Use of a Porous Phenanthrenequinone Polymer-Based Cathode in Mg-Ion Batteries
Adnan Ali Khan, Imran Muhammad, Rashid Ahmad, Iftikhar Ahmad, Najeeb Ullah
Abstract
Rechargeable magnesium-ion batteries (RMIBs) are a promising alternative to lithium-ion batteries for their better volumetric capacity, 3833 mA h cm –3 . The bottleneck in the development of RMIBs is an ideal cathode with a matching electrolyte. In this paper, we suggest a highly porous organic material, phenanthrenequinone-based microporous conjugated polymer (PMCP), as an ideal cathode material for Mg-ion batteries. Density functional theory calculations confirm the stability of this porous material with strong affinities for Mg ions at C═O sites. A single monomer of PMCP can accommodate up to four Mg ions having a specific theoretical capacity of 157.05 mA h g –1 and a positive redox potential of 1.37 V. No geometrical distortion and a significant decrease in band gap with the adsorption of Mg ions reveal better cycling performance.

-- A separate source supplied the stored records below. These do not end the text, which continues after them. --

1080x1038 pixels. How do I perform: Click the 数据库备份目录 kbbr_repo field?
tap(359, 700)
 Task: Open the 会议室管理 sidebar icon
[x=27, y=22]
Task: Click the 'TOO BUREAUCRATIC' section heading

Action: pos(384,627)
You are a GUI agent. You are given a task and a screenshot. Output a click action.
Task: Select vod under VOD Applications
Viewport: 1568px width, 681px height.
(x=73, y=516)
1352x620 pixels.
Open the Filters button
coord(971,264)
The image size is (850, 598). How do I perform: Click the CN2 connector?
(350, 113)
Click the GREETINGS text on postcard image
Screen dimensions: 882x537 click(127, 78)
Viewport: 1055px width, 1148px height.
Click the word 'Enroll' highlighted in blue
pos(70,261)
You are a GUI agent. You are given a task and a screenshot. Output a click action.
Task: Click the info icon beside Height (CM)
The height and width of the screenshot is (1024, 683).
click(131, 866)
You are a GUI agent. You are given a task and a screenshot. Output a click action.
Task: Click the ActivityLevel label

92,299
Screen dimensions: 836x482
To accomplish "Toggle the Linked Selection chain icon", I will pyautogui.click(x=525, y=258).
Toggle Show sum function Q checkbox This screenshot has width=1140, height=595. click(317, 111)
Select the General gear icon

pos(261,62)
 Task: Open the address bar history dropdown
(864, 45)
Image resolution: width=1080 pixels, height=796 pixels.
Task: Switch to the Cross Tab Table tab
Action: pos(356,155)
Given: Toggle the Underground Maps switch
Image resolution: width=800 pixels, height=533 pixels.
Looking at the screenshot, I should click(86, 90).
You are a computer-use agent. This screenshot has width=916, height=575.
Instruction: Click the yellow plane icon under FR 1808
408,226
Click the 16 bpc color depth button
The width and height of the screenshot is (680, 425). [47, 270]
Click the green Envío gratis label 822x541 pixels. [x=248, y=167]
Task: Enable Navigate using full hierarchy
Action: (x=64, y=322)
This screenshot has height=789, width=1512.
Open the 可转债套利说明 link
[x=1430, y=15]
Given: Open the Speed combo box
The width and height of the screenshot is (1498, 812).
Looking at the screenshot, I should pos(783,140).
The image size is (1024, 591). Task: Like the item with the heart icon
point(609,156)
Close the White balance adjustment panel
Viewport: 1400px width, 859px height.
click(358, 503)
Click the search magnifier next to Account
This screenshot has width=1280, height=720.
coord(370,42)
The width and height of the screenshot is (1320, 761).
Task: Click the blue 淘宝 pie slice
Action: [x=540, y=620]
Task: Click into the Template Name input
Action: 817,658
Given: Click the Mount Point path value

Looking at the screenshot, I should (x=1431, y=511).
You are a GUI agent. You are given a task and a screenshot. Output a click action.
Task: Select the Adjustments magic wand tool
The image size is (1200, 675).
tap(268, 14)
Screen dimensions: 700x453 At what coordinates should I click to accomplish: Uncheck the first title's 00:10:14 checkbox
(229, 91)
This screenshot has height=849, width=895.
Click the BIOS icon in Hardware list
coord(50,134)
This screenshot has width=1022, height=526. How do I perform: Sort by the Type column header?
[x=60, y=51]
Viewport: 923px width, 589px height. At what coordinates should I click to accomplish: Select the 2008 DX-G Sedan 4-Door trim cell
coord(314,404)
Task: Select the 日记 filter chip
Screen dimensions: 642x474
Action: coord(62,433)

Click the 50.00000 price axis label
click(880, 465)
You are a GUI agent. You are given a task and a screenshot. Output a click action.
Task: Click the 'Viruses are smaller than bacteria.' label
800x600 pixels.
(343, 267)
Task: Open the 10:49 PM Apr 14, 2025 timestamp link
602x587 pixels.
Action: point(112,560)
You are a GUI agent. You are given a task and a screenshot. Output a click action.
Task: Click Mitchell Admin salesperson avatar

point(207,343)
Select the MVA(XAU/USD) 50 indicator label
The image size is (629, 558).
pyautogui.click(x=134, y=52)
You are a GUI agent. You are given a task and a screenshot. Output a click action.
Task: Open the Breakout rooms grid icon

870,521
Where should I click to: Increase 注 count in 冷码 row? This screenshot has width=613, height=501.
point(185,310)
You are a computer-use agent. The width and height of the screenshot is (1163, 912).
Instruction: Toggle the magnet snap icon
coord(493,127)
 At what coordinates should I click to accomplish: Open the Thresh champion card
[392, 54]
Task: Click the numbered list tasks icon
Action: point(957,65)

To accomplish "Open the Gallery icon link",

Furthermore, the smaller energy barrier for Mg ion movement in the PMCP pores demonstrates a rapid charging/discharging phenomenon. The electrolytes (anthracene/diglyme and MgCl 2 ) improve the electrochemical performance of PMCP by enhancing the cell voltage, i.e., 3.49 V for MgCl 2 and 2.86 V for the anthracene–diglyme electrolyte. This theoretical study suggests that PMCP is an ideal cathode material for RMIBs and needs further theoretical and experimental studies for its technological applications.